# Sticky  Retrieving Lost Birds: Some considerations



## Lovebirds

One of your birds that didn't make it home from the race has been found? What should you do?
Below are a few questions to ask yourself.

1. How far from home is the bird? _(If it's only a few miles from you, the best thing to do is just go get the bird. This way, the finder of the bird knows that pigeon fanciers DO care about their birds. If the bird got THAT close to home, but couldn't make it all the way, there's a good chance it won't ever make it home)_
3. How long was it missing before someone found it? _(This alone will almost tell you what shape the bird is in.)_
4. Did the finder have to "catch" the bird, or did they just pick it up? _(If they had a hard time catching the bird, its possible that after a couple of days the bird can be released. If they actually picked the bird up without any problems, the chances of this bird making it home are slim. ESPECIALLY if it's a LONG ways from home)_
4. Does the finder of your bird know anything about pigeons? _(Finders who know nothing about pigeons will assume (if they just picked it up) that because it's banded, it's a "pet", not realizing that if it could, the bird would have flown away and not been caught so easily.)_

Along with the above questions, you have to take in consideration how long the race was, how far the bird flew to get where it has been found and how far it has to fly to get home. 
Not everyone can afford to have a bird shipped back home and with the price of gas, you may not be able to afford to drive to get the bird.
However, you should never tell someone to "just let the bird go" just because you can't afford to go get it.

** Raw data **
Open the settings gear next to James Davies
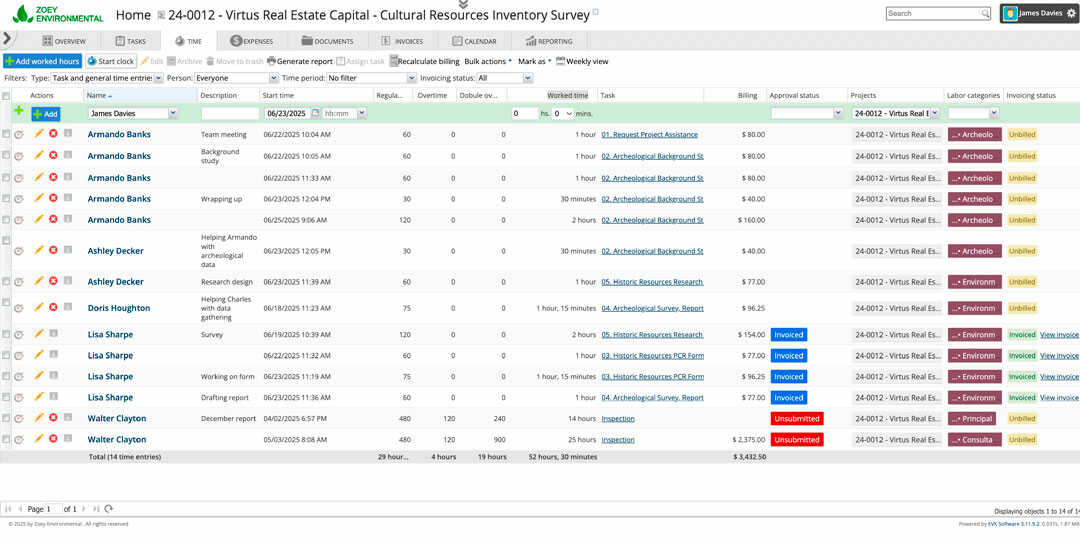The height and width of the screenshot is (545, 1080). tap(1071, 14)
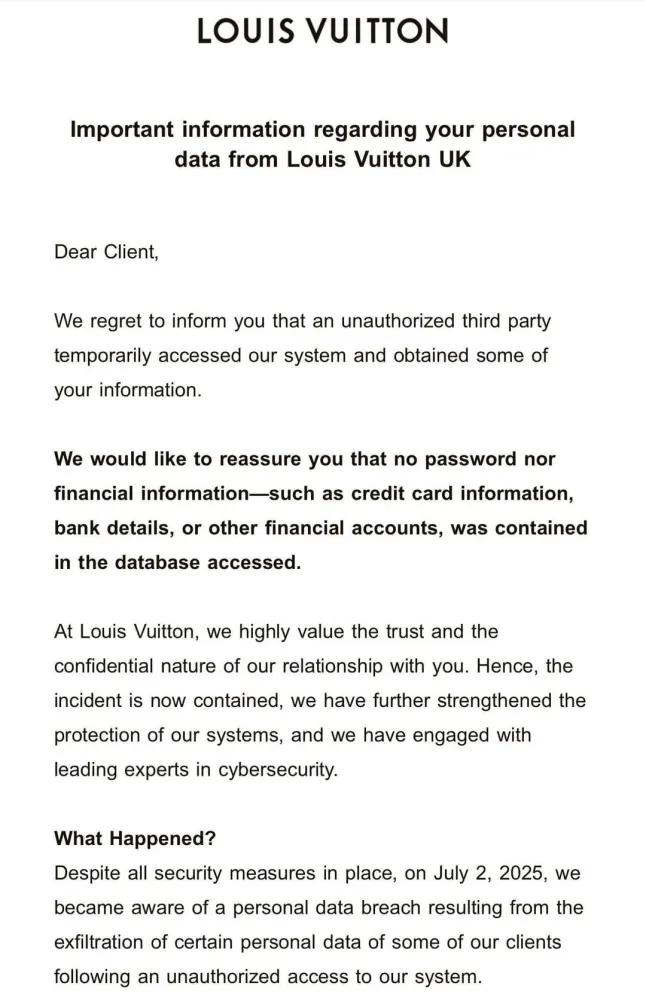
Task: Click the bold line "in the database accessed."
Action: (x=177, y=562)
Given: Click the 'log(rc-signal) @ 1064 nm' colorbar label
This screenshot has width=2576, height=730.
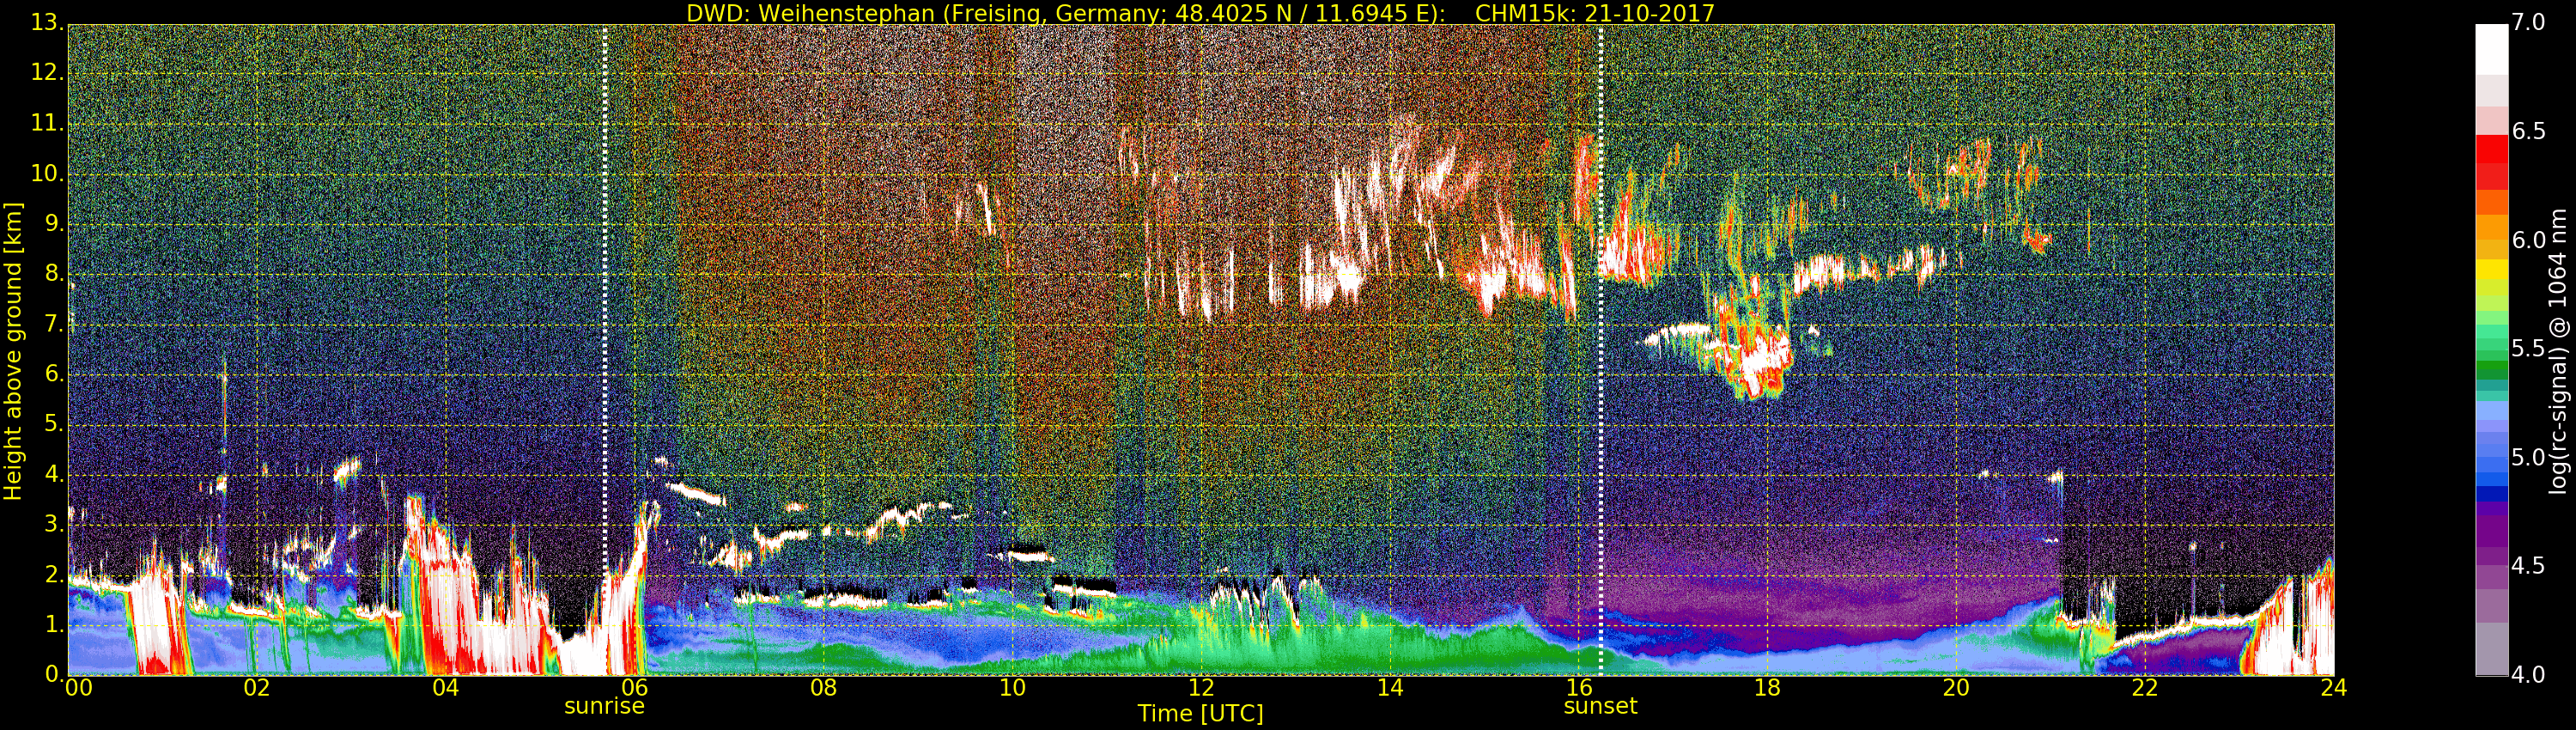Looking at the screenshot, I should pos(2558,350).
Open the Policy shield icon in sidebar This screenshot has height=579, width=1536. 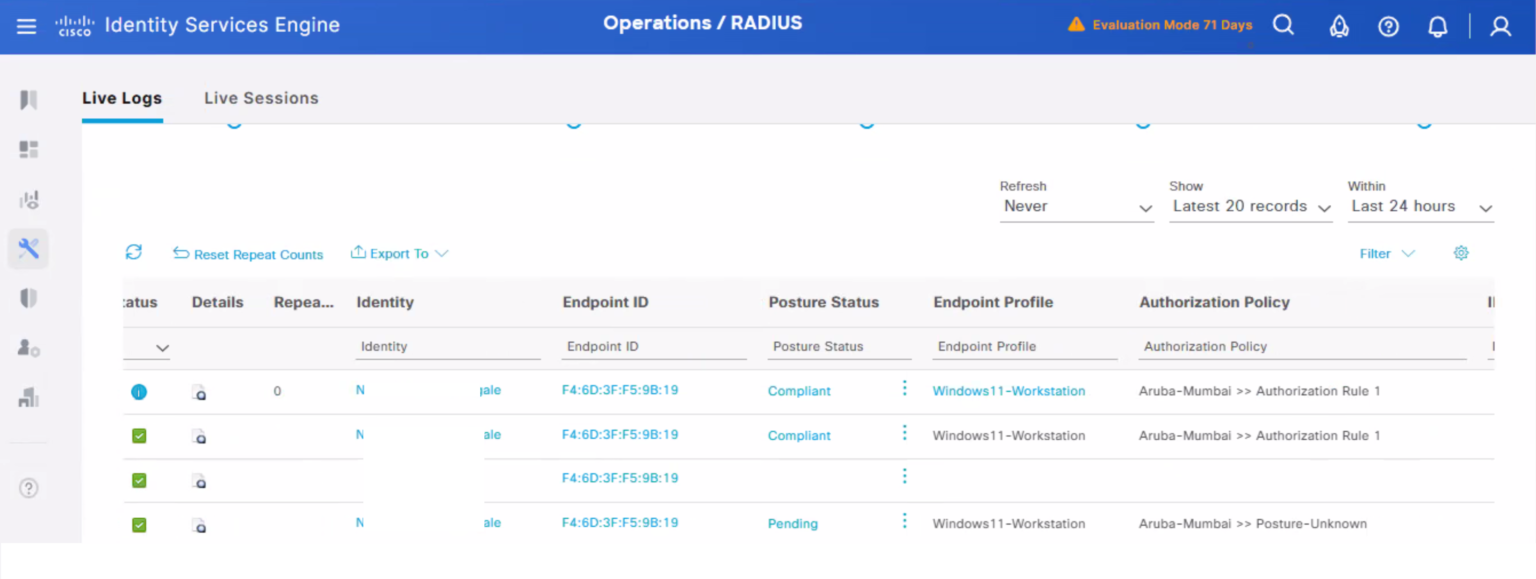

** Instruction **
Can you reproduce, word for word, everything in the text on retrieving lost birds from "Along with the" down to "to get home."?

** Task solution **
Along with the above questions, you have to take in consideration how long the race was, how far the bird flew to get where it has been found and how far it has to fly to get home.